Check-in and deposit your bags in your room and take some time to explore the grounds. Talk to any of the amazing staff and they can give you recommendations for walking tours. We took a short walk down to the Po river and caught a glimpse of the early sunset before heading back to the B&B to check out their Culatello museum.
Culatello is probably the most prestigious salumi in all of Italy. It is made from the rear muscle of the thigh and cured for a minimum of 12 months in the ideal climate in Parma. The biting winter cold and humidity give the culatello it’s sweet taste. We had never tried it before in the US, always hearing more about Proscuitto than any other Italian cured meat. The museum was quaint, informative, and fascinating. The staff members were nice enough to end the museum tour with a walk through their own Culatello cave.
The smell will definitely awaken your appetite, which is perfect since they have a Michelin starred restaurant. We enjoyed a wonderful meal highlighting the culatello, for about 100 euro each. They have a second restaurant that is more casual if you don’t feel like a fancy meal that still serves several different types of their Culatello. Enjoy a nightcap with their amazing bar selection before heading to bed.
Day 2: Modena
In the morning, be sure to take time to enjoy the extensive breakfast buffet at Antica Corte and maybe purchase a few of their homemade jams, pickles, or vinegars for gifts before heading to Modena.

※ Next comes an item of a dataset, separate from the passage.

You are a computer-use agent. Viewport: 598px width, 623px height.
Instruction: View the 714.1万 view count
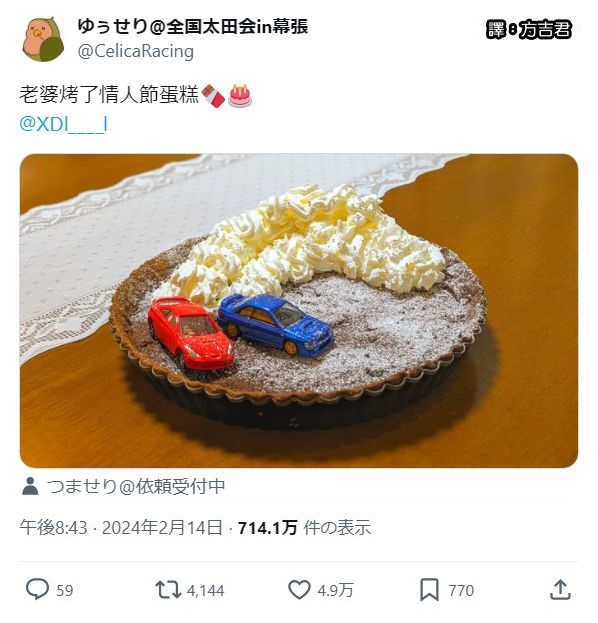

We recommend pre-booking a morning tour at the Caseifico Sociale 4 Madonne dairy in Modena (15 euro/pp, includes tasting) to learn all about how Parmesan cheese is made. Highly recommend a morning tour, as they are not making cheese in the afternoon. The tour lasts about 1 hour.
If time allows, book a tour the same morning at the Giuseppe Giusti Balsamic Museum, which is only about 5 minutes away. They offer a free tour that can be booked in advance that lasts about 1 hour and explains the complicated process of making true Balsamico di Modena. There is an opportunity to purchase their products at the end of the tour, which also make great gifts or souvenirs.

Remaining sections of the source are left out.